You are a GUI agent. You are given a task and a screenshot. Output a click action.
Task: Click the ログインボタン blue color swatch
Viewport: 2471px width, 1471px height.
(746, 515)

======

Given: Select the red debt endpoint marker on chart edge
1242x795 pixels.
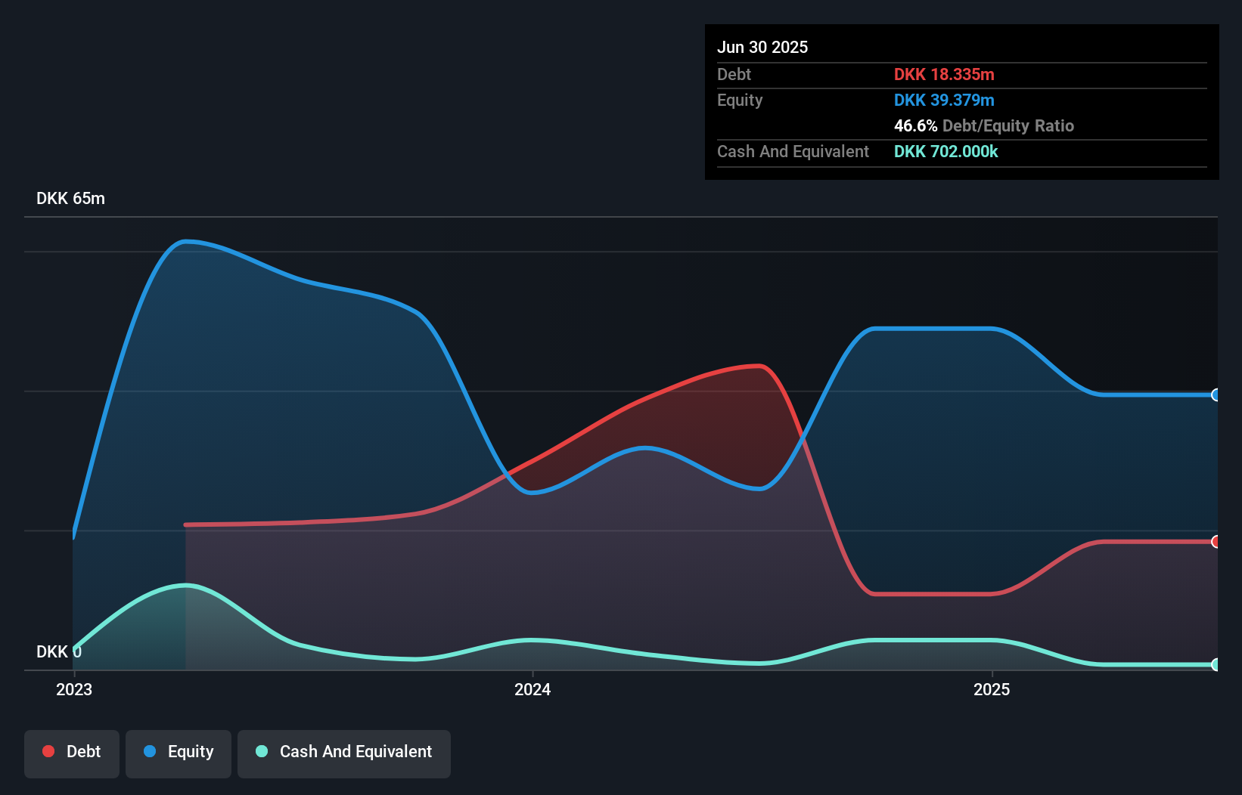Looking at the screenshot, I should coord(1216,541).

======

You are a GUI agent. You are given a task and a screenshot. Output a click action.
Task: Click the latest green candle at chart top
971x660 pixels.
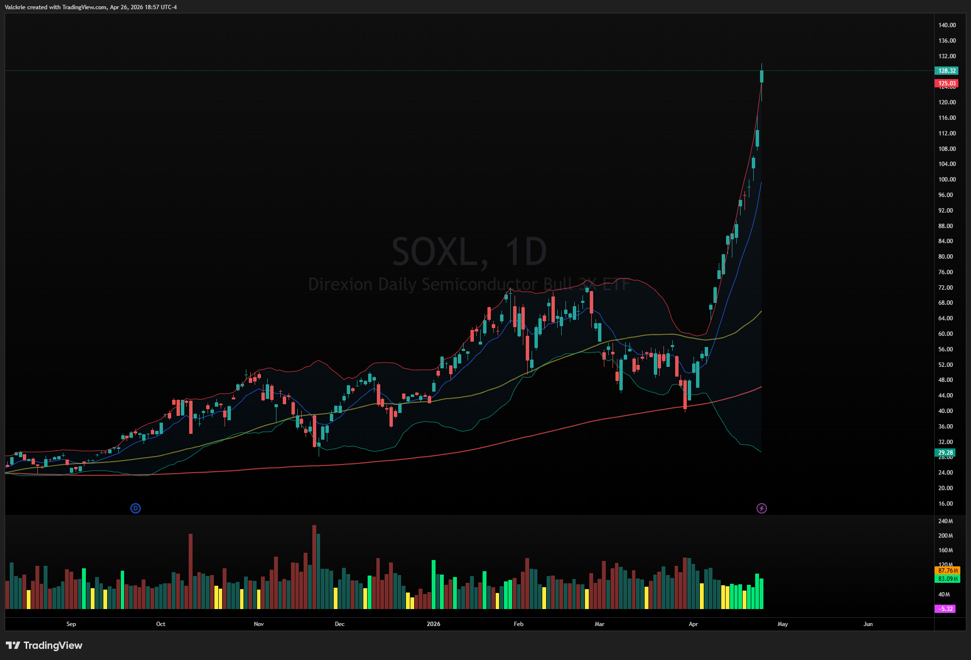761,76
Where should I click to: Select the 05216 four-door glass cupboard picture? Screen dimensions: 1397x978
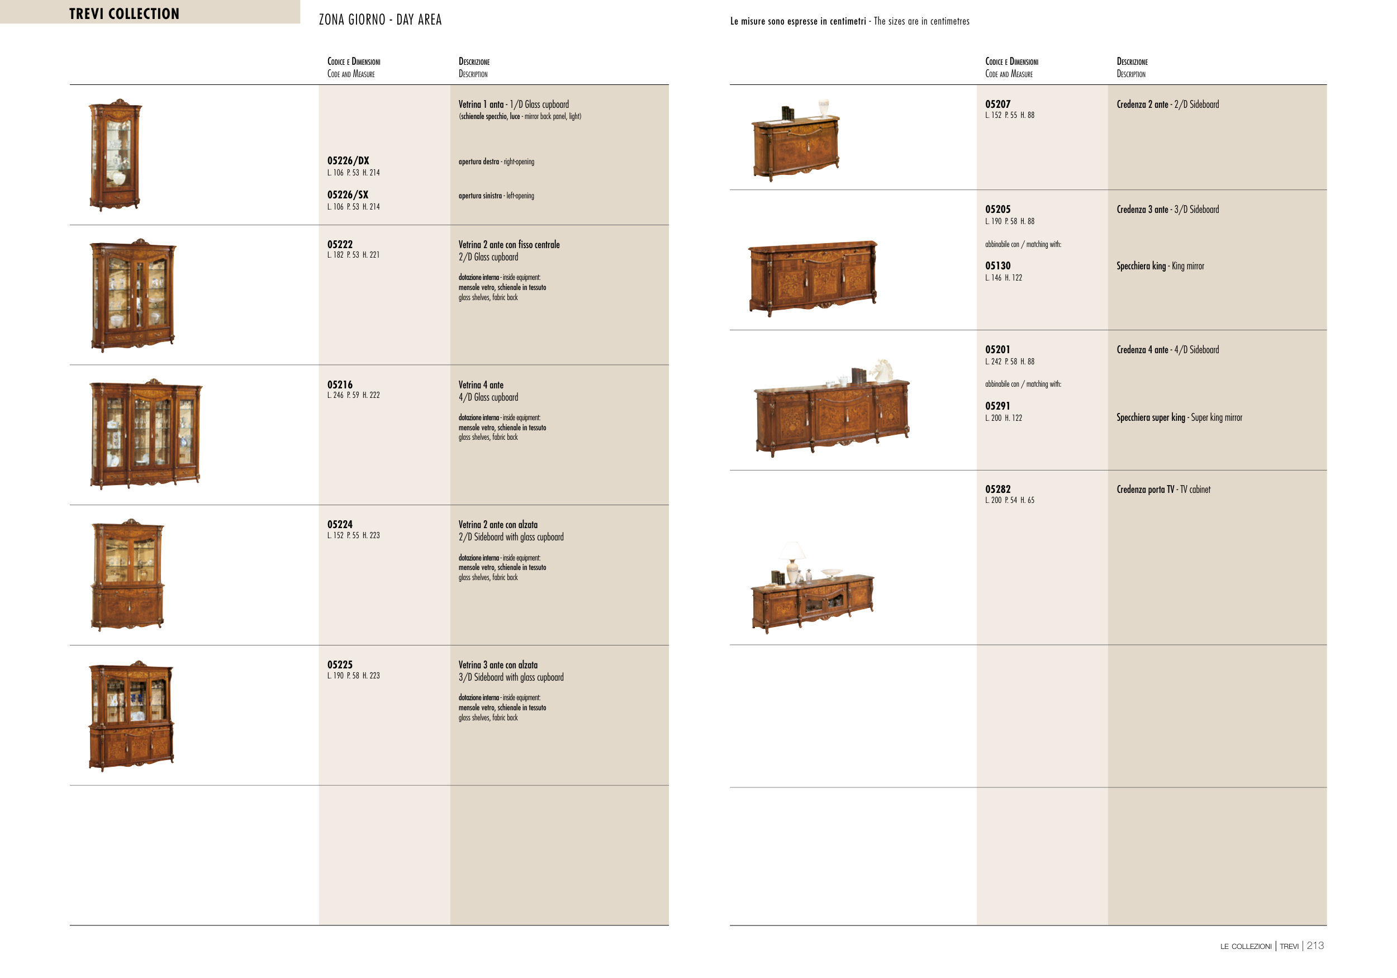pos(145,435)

======

◆ **ACTIVITY**
Please return all lines above in which the string "chart" is found.

◆ **ANSWER BELOW**
Given: Select the red debt endpoint marker on chart edge
Task: Click the latest green candle at chart top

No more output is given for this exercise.